El auto de la jueza que instruye el caso incluye un resumen detallado de lo ocurrido el día de la desaparición de Anna y Olivia, el pasado 27 de abril que se recoge a continuación:

  • 17:00 horas: Tomás Gimeno recoge Anna de casa de su madre
  • 17:15 horas: Tomás Gimeno recoge a Olivia de una escuela donde acudía dos días por semana. Después, Tomás entrega a su pareja un estuche y le pide que no lo abra hasta las 23:00 horas, fijando esa hora para que le llame. Sin embargo, la mujer lo abre y encuentra un fajo de billetes con 6.200 euros y una carta de despedida.
  • 17:30 horas: Tomás Gimeno deja a Anna en casa de sus padres y lleva a Olivia al club de tenis.
  • 17:45 horas: Tomás Gimeno va al puerto y prueba el motor del barco. Sale de allí a las 17:56 horas.
  • 18:00 horas: Tomás Gimeno recoge a Olivia en el club de tenis y va a casa de sus padres.
  • 19:26 horas: Tomás Gimeno sale de casa de sus padres con Anna y Olivia.
  • 19:47 horas: Tomás Gimeno llega a su casa. Allí mata a sus hijas. Antes manda un mensaje a Beatriz con un audio con la voz de Olivia. Los cuerpos los envuelve en toallas, los mete en bolsas de basura y estas en bolsas de deporte.
  • 21:05 horas: Tomás Gimeno va a casa de sus padres con los cadáveres de las niñas y sin que ellos se enteren deja a su perro, dos tarjetas de crédito con sus claves y las llaves de un Alfa Romeo de su propiedad.
  • 21:10 horas: Beatriz llama a Tomás Gimeno –ha ido a su casa– y este le dice que iban a comer algo y que luego dejaría a las niñas.
  • 21:27 horas: Tomás Gimeno llega al puerto. Hace tres viajes hasta su barco, Esquilón.
  • 21:40 horas: Tomás Gimeno zarpa.
  • 21:50 horas: Beatriz llama a Tomás Gimeno y este le dice que está fuera de la isla.
  • 21:29 horas: Beatriz llama a Tomás Gimeno y este le dice que no iba a ver más a las niñas, que iban a empezar una nueva vida.
  • 22:30 y 22:40 horas: Beatriz llama a Tomás Gimeno desde el puesto de la Guardia Civil. En una de las llamadas le habla un agente y él dice lo mismo.
  • 22:30 horas: Tomás Gimeno arroja a las niñas al agua. Amarra las bolsas a un ancla con una cadena y un cabo.
  • 22:30 horas: Tomás Gimeno llama a Beatriz y le dice que no iba a permitir que sus hijas crezcan sin él.
  • 22:44 horas: Tomás Gimeno se queda sin batería en el teléfono y regresa a puerto.

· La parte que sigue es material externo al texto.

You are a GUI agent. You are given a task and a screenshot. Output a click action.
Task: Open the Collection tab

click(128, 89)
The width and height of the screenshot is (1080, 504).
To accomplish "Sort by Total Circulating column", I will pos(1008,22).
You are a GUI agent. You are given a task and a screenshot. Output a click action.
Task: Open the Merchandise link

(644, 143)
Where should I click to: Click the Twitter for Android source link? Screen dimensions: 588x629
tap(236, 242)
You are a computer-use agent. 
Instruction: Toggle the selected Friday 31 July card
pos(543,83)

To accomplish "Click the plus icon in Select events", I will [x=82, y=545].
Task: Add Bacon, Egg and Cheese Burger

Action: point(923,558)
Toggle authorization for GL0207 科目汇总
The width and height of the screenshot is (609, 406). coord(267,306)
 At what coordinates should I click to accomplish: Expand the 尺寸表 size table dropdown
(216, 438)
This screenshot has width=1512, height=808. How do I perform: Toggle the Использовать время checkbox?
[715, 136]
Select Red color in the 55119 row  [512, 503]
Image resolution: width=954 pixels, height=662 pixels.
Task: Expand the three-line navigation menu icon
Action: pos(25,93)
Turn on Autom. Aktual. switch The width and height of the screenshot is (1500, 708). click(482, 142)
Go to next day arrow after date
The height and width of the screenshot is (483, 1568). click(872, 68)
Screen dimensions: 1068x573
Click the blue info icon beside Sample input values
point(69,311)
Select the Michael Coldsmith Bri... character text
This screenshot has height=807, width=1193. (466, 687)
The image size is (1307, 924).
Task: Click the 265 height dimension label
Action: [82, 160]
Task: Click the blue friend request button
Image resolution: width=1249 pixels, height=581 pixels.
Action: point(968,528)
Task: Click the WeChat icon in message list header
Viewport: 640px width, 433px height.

  • 23:15 horas: Tomás Gimeno se cruza en la bocana del puerto con una lancha de la Guardia Civil, que lo sanciona por saltarse el toque de queda.
  • 23:25 horas: Tomás Gimeno va a la oficina del vigilante del puerto y le pregunta si tiene cargador de móvil. No tiene.
  • 23:45 horas: Tomás va a una gasolinera y compra un cargador del móvil, una cajetilla de tabaco y una botella de agua.
  • 23:58 horas: Tomás Gimeno regresa al puerto y se va a la oficina del vigilante a cargar el móvil.
  • 0:13 horas: Tomás Gimeno, tras pasar estos minutos en el barco, vuelve a la oficina y coge el teléfono.
  • 0:27 horas: Tomás Gimeno zarpa.
  • 0:41 horas: el teléfono de Tomás Gimeno se enciende.
  • 1:28 horas: Tomás Gimeno habla con su novia y esta le plantea que las niñas necesitarían a su madre y él le dice que con el tiempo estarían bien.
  • 1:30 horas: Tomás Gimeno habla con Beatriz y le dice que se irá lejos.
  • 2:11 horas: Tomás Gimeno habla con su novia y se despide de ella. Esa madrugada manda mensajes a dos amigos (a los que deja pertenencias) y a su padre.
  • 2:27 horas: último mensaje de Tomás.